A couple years ago there was an interesting tidbit at re:Invent about customers moving from DynamoDB to Aurora to save significant costs. The Aurora team made the point that DynamoDB suffers from hotspots despite your best efforts to evenly distribute keys, so you end up overprovisioning. Whereas with Aurora you just pay for I/O. And the scalability is great. Plus you get other nice stuff with Aurora like, you know, traditional SQL multi-operation transactions.
It was kind of buried in a preso from the Aurora team and the high-level messaging from Amazon was still, NoSQL is the most scalable thing. Aurora was and is still seemingly positioned against other solutions within the SQL realm. I sort of get it in theory that NoSQL is still theoretically infinitely scalable whereas Aurora is bounded by 15 read replicas and one write master.. but in practice these days those limits are huge. I think one write master can handle like 100K transactions a second or something.
So, I'm really curious where this has gone in the past couple years if anywhere. Is NoSQL still the best approach?
Since then we've pretty much cut our DynamoDB bill in half and had a drastic reduction in throttled responses.

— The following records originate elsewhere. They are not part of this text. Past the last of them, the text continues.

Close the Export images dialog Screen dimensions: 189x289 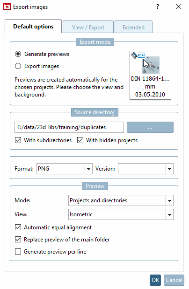pyautogui.click(x=179, y=7)
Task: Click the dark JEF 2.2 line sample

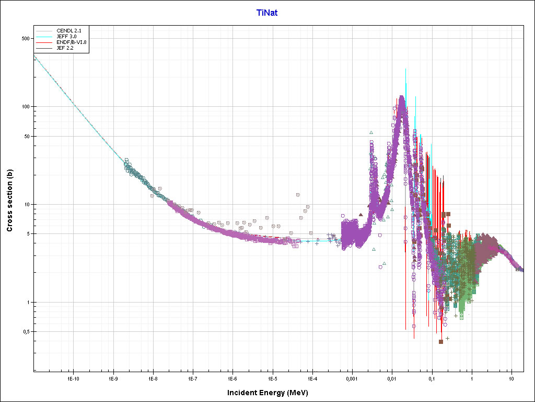Action: (44, 48)
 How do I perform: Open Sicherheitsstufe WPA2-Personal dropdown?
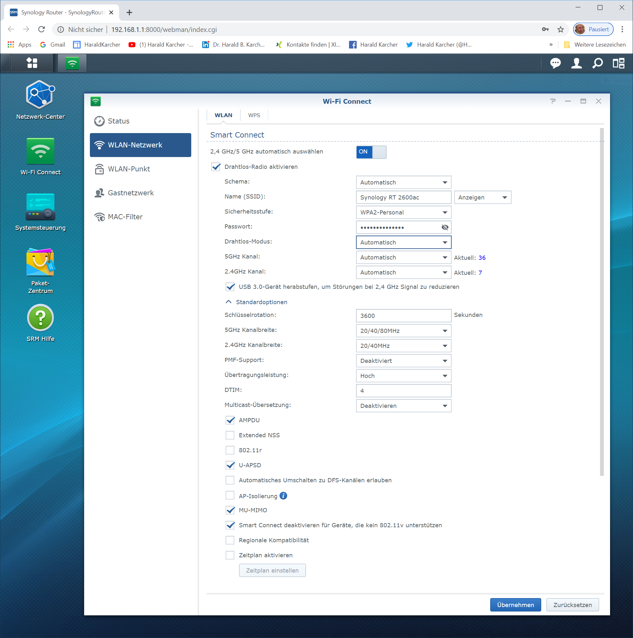point(403,212)

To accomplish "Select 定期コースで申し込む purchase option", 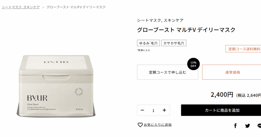I will (168, 72).
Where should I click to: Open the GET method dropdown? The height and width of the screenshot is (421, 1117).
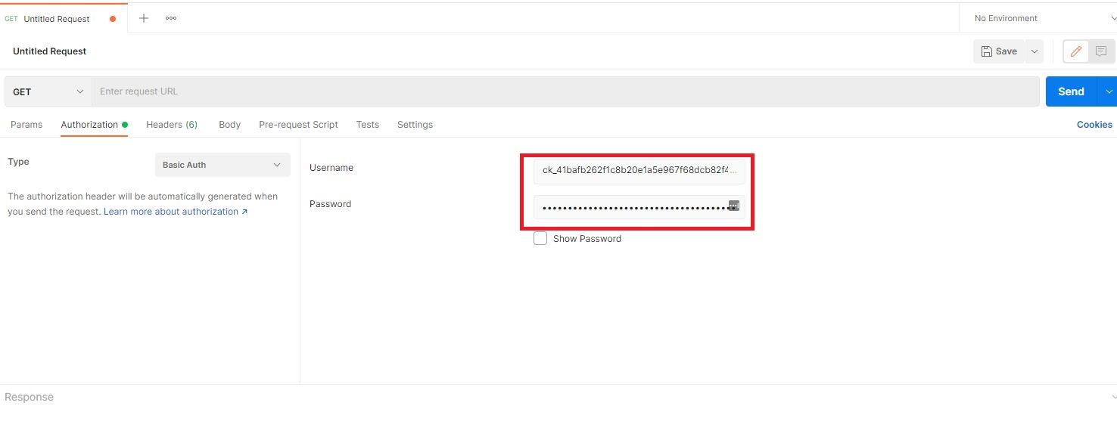point(48,91)
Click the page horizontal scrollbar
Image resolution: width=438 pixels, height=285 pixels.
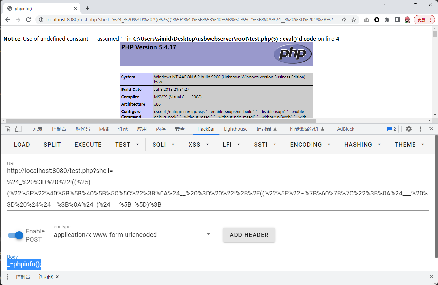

But, as far as the "you end up overprovisioning" because of hotspots thing, DynamoDB does offer autoscaling these days, which should alleviate a lot of provisioning-related headaches and save you money compared to the provisioning you would have done with DynamoDB, from what I understand.
Granted, I don't think I'd want to use Dynamo for anything other than temporary data. Lock-in makes me nervous, and the way it scales up/down really makes it difficult to use it for hourly workloads...by the time it scales up we're close to done needing more capacity, then it doesn't scale down for like 40m after. We set up caps and the DB overflow machanism keeps things from grinding to a halt.

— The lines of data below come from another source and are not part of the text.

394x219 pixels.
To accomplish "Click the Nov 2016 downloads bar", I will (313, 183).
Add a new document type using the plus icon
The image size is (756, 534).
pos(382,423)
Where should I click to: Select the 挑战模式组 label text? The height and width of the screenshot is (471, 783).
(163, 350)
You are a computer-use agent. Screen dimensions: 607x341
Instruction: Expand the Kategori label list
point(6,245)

The problem they noted isn't lack of autoscaling, it's that you have to provision the entire datastore to accommodate your hottest partition.

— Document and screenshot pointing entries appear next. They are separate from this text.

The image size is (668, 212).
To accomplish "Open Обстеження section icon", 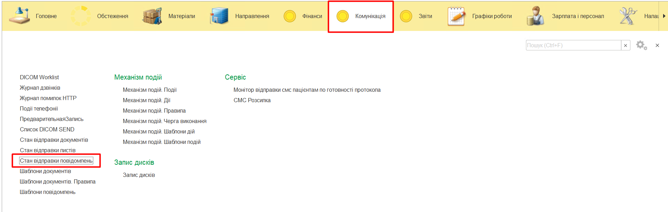I will [x=80, y=16].
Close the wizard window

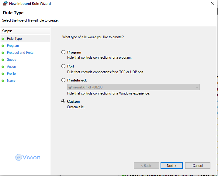click(212, 4)
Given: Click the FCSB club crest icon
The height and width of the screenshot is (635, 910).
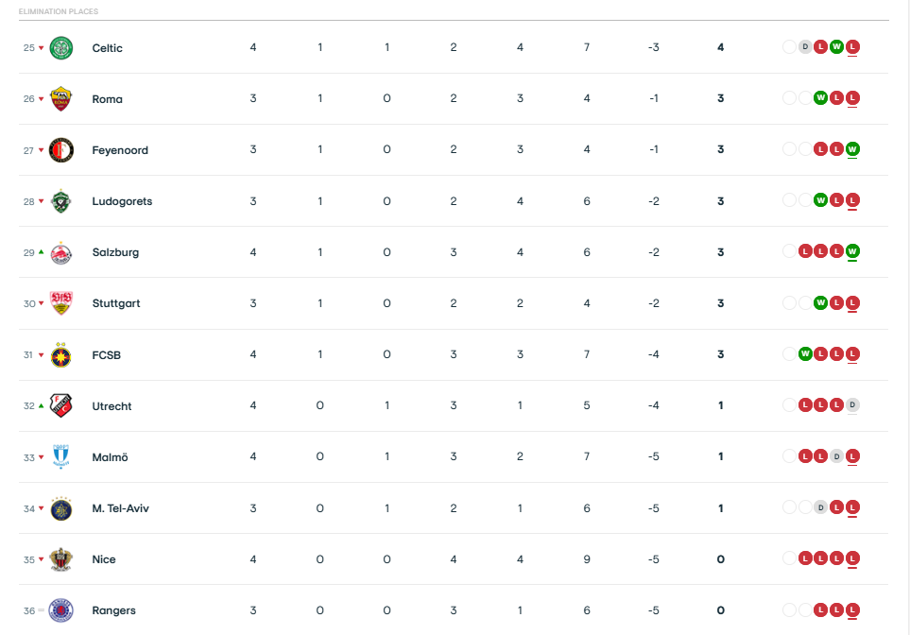Looking at the screenshot, I should tap(61, 354).
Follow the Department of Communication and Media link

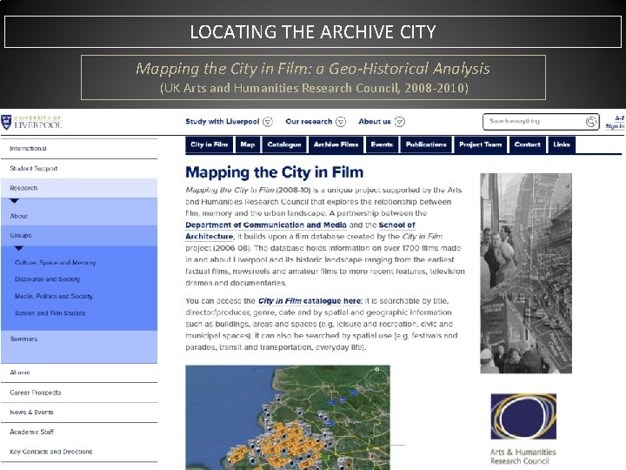pyautogui.click(x=266, y=225)
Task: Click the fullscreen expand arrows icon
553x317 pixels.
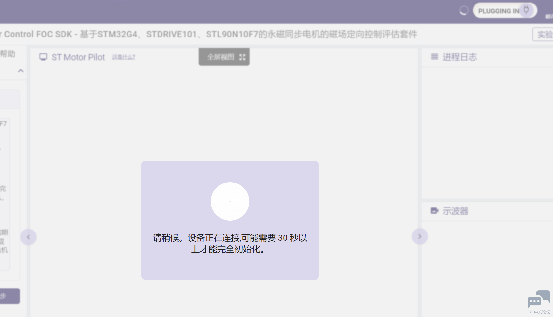Action: click(242, 57)
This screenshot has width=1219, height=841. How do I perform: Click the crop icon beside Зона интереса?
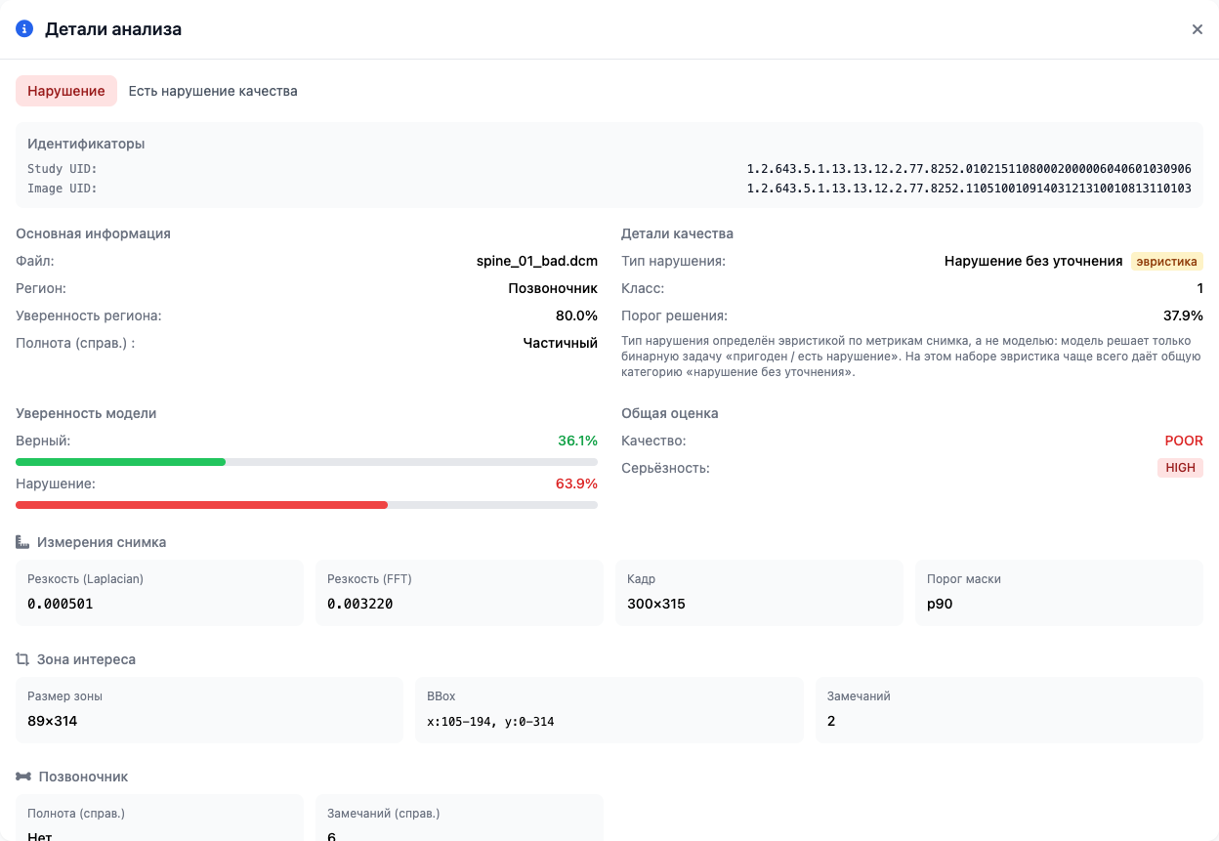click(22, 659)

 total throughput/num shards
We use Aurora or Postgres for key/value unless we need something specific, like multi-regional capacity or really high-end performance. For that we run ScyllaDB.
I'd be really surprised if the client library introduces a latency significant enough to be compared to the network latency between the app server and the database server.
Libraries just have to do more work, compared to simpler protocols, or HTTP which is incredibly easy to scale and pretty much handled automatically by the standard libraries at this point.
Another advantage until two days ago, was that with most of the data stores on AWS, you kept your databases behind a VPC and if you used lambda, your lambda also had to be in a VPC and that increased warm up time for the lambda.
Now, there is the Read Only Data API for serverless Aurora. You don’t have to worry about the traditional connection pooling or being in a VPC.
NoSQL has such a nich usage!
* Fast one-time data import without permanently creating a lot of shards (important if you are restoring from a backup)
* Better visibility into what causes throttling (e.g. was it a hot shard? Was it a brief but large burst of traffic?)
* Lower p99.9 latency. It occasionally has huge latency spikes.
* Indexes of more than 2 columns
* A solution for streaming out updates that is better than dynamodb streams
Wish Dynamo had something similar
A way of doing this without expending all that effort is oh my wish list too.
What bothers you about dynamodb streams specifically?
There is a new breed of databases that use consensus algorithms to enable global multi-region consistency. Google Spanner and FaunaDB where I work are part of this group. I didn’t catch anything about the implementation details of DynamoDB transactions in the article. If they are using a consensus approach, expect them to add multi-region consistency soon. If they are using a traditional active/active replication approach, they’ll be limited to regional replication.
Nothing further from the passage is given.